They have been booked under IPC sections related to cheating, forgery and others and the Passports Act. 

Acting on intelligence inputs, Jigani police raided the family's residence around 5.30 pm on Sunday and discovered that they were packing to leave. 

Siddiqui, who identified himself as Sharma, told the police that he had been living in the area since 2018, and showed his Indian passport and Aadhaar card. Police also found that the other three possessed passports and Aadhaar cards under Hindu names. 

However, what caught the police's attention was a mural in the house that read ‘Mehdi Foundation International Jashan-e-Younus', and photographs of Muslim clerics, according to the FIR. 

Siddiqui later confessed that he was from Liaquatabad, Karachi, and that his wife and her family were from Lahore, police said. 

Crossed over to India in 2014

Further questioning revealed that Siddiqui married Ayesha in 2011 in an "online ceremony" while she and her parents were in Bangladesh. 

Siddiqui claimed that he later moved to Bangladesh to flee “religious persecution" in Pakistan.
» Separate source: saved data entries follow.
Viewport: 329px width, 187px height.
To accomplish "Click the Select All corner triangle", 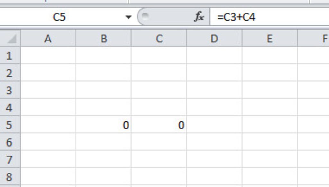I will [x=12, y=39].
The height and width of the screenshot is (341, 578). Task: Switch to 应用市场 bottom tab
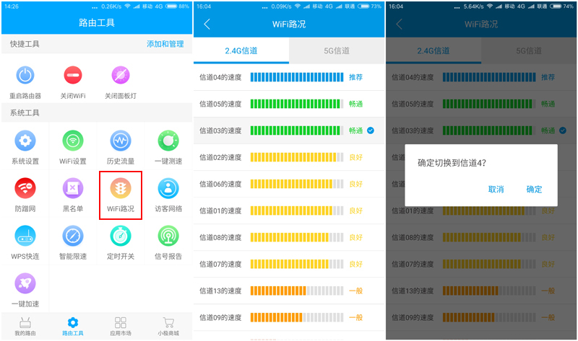click(x=120, y=327)
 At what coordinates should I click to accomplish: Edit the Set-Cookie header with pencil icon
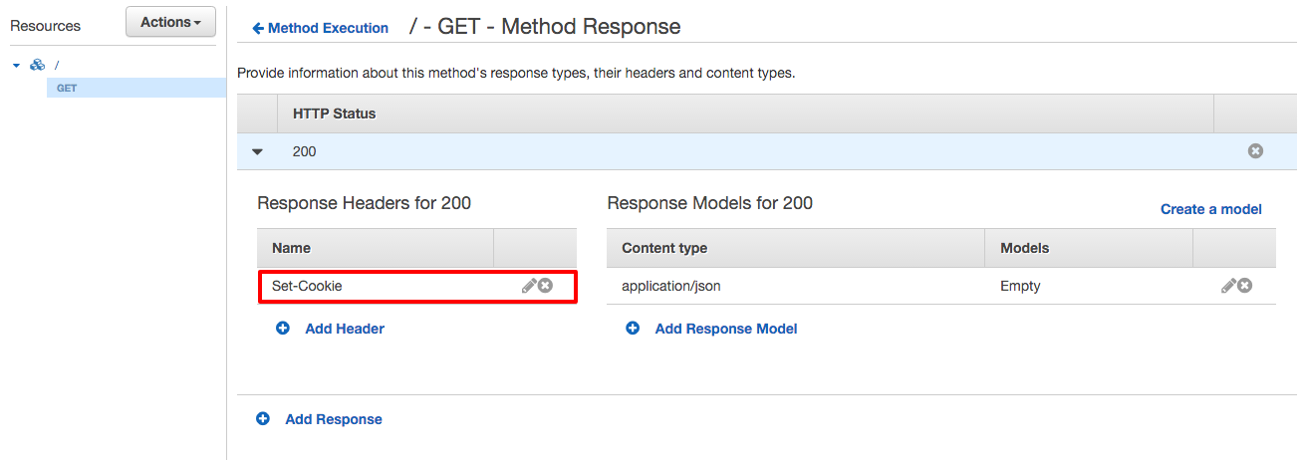(x=529, y=286)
He served as a preacher and told the police that Mehdi Foundation International, which is based in London and promotes "the Goharian Philosophy of Divine Love", covered his expenses, the FIR notes. 
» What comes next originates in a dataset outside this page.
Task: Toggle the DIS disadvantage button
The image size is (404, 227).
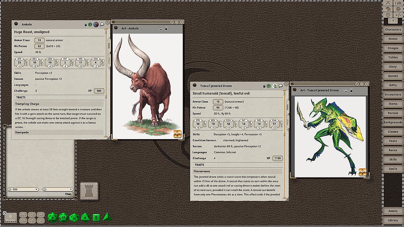Action: (x=23, y=221)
Three years later, Siddqui was attacked by Muslim religious leaders in Bangladesh. Following this, he contacted Parvez, a member of the Mehdi Foundation’s Indian wing, who advised him to come to India. 

Siddiqui, along with his wife, parents-in-law and relatives Zainab Noor and Mohammed Yasin, crossed into India from Bangladesh via Malda, West Bengal, by paying some agents. 
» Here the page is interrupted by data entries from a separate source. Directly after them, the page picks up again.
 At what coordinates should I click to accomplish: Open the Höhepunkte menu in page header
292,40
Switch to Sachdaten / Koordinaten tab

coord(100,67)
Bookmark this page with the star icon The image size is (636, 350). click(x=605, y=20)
They initially lived in old Delhi and obtained duplicate passports, Aadhaar, PAN card and driving licences with changed names. In Delhi, Siddiqui preached the Mehdi Foundation International's teachings. 

After meeting two Bengaluru residents named Wasim and Altaf in 2018 during a visit to Nepal, Siddiqui decided to move to Bengaluru after they invited him to preach in the city. While Altaf paid his house rent, their Aadhaar cards and bank accounts and passports of Siddiqui’s parents-in-law were registered in Bengaluru, as per the FIR. 

"After coming here, I used to call my relatives in Pakistan," Siddiqui told the police, who are verifying his claims. 

The incident follows the recent arrests of Mohammed Yasin alias Kartik Sharma, his wife Zainab Noor alias Neha Sharma, Altaf Ahmed and his wife Fathima Gohar in Chennai. They were arrested while returning from Bangladesh after "meeting their religious leader". 

The teachings

Mehdi Foundation International was established as RAGS International by Ra Riaz Gohar Shahi in 1980 and renamed in 2002, according to its website. 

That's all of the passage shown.